**Objective**. Return every item below unchanged, line for line.

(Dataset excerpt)
------------------------------------------------

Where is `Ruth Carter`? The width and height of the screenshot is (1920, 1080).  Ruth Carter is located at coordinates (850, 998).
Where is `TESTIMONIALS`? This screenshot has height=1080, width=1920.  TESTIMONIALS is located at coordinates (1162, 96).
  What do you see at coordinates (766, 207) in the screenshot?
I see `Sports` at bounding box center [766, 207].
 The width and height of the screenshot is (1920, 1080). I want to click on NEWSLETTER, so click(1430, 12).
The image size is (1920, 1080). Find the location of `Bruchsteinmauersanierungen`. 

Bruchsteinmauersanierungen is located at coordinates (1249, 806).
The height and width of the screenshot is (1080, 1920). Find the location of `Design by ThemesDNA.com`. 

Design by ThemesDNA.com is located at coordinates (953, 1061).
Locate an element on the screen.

------------------------------------------------

**Solution for this task**.
Where is `Ruth Carter`? The width and height of the screenshot is (1920, 1080).  Ruth Carter is located at coordinates (850, 998).
Where is `TESTIMONIALS`? This screenshot has height=1080, width=1920.  TESTIMONIALS is located at coordinates (1162, 96).
  What do you see at coordinates (766, 207) in the screenshot?
I see `Sports` at bounding box center [766, 207].
 The width and height of the screenshot is (1920, 1080). I want to click on NEWSLETTER, so click(1430, 12).
The image size is (1920, 1080). Find the location of `Bruchsteinmauersanierungen`. 

Bruchsteinmauersanierungen is located at coordinates (1249, 806).
The height and width of the screenshot is (1080, 1920). Find the location of `Design by ThemesDNA.com`. 

Design by ThemesDNA.com is located at coordinates (953, 1061).
Locate an element on the screen.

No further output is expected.